* _INSTRUCCIONES_: Sigue escribiendo el texto sobre el café en México a partir de su última oración.

* _FRAGMENTO PARA LEER_:
Chiapas, Veracruz, Oaxaca, Puebla y Guerrero, considerados como los estados productores por excelencia, se hacen acompañar de Tabasco, Hidalgo, Tlaxcala, Michoacán, Morelos, Estado de México, Querétaro, San Luis Potosí, Jalisco, Colima, Nayarit. Así es como el país es muchos Méxicos para el café, proveyéndole de un amplio menú de armonías para que resuenen sus notas.
A la tierra y a la planta se suman dos actores muy importantes en nuestro país: quien cultiva y quien lo prepara. Aquí hay que tener mano para sembrar y cosechar, pero también para sazonar y preparar un buen café. Una vez más, no son las únicas manos que importan, son las que más nos resuenan.
Somos sensibles a la importancia del campesino, de ahí que nos haga sentido que nos digan que la mano del productor de café es como la mano del compositor que pone las notas en una partitura, componiendo así los sonidos originales que se expresarán en la taza de café.
Sin embargo, sabemos que sin mano no hay buen sabor, la sazón es una cuestión de dedos y pizcas. Es tan importante la mano que prepara la bebida, que roba escena en el desenlace de esta historia, llevándonos a veces al extremo de olvidar los orígenes, las variedades, los suelos y a los caficultores. Esta mano es la que hizo nacer el café de olla, uno que prácticamente sólo los mexicanos sabemos preparar, ordenar, disfrutar.

* _MATERIAL PROPORCIONADO_:
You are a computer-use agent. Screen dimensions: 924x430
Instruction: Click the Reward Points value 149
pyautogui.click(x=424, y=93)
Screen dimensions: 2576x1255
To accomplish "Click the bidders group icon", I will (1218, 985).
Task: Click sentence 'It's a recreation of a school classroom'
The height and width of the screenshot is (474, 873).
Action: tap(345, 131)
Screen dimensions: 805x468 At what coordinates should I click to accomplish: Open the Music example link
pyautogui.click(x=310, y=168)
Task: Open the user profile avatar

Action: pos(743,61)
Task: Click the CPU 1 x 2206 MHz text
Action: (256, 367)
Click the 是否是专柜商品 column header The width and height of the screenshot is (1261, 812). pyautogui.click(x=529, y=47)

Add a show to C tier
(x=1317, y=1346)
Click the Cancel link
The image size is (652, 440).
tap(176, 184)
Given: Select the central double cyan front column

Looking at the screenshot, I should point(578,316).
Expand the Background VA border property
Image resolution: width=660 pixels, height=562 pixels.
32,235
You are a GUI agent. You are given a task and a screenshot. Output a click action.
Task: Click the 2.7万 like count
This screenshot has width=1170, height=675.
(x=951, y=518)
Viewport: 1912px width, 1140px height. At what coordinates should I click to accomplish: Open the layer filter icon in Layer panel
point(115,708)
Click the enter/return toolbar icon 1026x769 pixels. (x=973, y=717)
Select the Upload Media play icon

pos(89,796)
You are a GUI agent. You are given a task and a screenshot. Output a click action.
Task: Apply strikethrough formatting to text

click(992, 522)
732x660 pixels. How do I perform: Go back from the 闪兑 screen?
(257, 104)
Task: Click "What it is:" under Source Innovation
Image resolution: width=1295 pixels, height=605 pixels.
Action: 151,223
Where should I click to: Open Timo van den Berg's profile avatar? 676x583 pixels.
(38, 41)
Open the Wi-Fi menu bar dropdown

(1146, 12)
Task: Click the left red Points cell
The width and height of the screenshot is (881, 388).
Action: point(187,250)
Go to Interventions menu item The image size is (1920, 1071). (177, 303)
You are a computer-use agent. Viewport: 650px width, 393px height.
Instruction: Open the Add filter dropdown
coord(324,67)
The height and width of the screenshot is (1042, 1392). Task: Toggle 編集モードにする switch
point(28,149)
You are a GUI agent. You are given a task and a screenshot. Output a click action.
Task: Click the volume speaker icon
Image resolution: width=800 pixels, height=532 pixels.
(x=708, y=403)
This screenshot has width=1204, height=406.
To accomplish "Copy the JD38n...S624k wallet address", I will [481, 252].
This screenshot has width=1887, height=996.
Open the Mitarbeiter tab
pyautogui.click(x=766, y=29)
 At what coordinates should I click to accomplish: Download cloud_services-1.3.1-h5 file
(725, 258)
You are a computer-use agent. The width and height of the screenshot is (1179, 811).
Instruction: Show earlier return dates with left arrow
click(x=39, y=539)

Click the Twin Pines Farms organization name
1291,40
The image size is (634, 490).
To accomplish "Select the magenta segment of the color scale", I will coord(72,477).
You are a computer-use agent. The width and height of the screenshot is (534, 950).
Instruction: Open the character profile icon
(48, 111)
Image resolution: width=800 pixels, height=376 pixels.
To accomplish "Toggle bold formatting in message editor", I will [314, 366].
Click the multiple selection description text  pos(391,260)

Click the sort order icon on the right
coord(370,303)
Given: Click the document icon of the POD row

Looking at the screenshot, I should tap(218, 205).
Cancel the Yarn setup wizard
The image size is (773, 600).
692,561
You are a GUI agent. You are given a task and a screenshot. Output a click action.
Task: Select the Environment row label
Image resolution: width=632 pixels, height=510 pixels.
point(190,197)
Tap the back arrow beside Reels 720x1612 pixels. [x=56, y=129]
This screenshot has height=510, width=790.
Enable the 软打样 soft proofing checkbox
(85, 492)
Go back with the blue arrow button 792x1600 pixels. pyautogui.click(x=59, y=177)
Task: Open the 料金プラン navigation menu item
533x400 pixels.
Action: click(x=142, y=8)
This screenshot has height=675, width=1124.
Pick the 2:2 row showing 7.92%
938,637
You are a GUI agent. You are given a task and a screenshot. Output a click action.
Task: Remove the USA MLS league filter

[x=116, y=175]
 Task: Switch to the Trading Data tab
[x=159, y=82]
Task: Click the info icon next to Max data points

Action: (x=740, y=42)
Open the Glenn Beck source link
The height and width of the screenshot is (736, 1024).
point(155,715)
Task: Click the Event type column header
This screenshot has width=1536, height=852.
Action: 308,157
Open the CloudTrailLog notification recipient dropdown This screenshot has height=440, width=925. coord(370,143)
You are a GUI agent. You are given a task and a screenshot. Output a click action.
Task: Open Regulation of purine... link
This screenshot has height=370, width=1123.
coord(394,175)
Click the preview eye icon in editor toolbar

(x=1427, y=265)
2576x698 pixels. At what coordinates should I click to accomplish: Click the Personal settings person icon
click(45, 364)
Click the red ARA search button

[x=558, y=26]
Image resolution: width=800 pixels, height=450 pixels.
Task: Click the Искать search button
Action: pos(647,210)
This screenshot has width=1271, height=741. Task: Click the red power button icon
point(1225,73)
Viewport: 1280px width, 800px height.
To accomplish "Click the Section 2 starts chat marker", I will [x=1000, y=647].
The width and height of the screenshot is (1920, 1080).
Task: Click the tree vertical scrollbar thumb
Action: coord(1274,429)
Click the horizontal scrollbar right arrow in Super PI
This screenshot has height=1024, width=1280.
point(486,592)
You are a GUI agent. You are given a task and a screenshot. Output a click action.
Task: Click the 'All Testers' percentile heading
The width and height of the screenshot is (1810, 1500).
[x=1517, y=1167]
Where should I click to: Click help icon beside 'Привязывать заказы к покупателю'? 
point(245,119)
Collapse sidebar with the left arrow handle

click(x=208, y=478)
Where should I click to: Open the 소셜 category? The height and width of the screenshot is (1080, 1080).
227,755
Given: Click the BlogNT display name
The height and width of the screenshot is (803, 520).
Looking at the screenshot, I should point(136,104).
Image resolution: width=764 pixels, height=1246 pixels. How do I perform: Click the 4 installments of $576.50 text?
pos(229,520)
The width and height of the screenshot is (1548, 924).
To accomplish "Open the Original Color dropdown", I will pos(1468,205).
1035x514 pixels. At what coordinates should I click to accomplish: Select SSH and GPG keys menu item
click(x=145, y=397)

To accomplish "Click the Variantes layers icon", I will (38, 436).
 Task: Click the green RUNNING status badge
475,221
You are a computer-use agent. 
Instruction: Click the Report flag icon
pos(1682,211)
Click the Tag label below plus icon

* _RESPUESTA_:
El barro sobre el fuego y la brasa, el barro que contiene el agua, es la forma en que la cocinera —en casa o en la fonda— rinde tributo a la tierra. La canela y el piloncillo son la contribución del paladar y de la mesa de los mexicanos a la bebida mundial. Los hábitos cambian, pero estoy cierto que el café de olla perdurará en nuestra mesa y en nuestra memoria sensorial.
El café está omnipresente en nuestra vida: lo encontramos en triciclos que lo llevan para acompañar un pan; en puestos de calle junto a los tamales y el champurrado; en la estufa de la casa y en la cafetera de la oficina; en estaciones, plazas, mercados, edificios y humildes chozas; en porcelana, barro, cerámica, unicel, plástico, vidrio y cristal; endulzado y para endulzar; en el campo, la ciudad, los pueblos, las carreteras, los puertos y en la montaña; en restaurantes, fondas, loncherías y hasta en taquerías.
El café es para nosotros el símbolo de la cortesía y la intimidad, de lo público, cívico y cosmopolita. Un buen mexicano no te ofrece un jugo de naranja, te ofrece una taza de café, y no hay peor médico que el que te lo quita. Y así como somos expertos en poner chile y limón a todos nuestros platillos, somos también diestros en el arte inconsciente de endulzar esa bebida.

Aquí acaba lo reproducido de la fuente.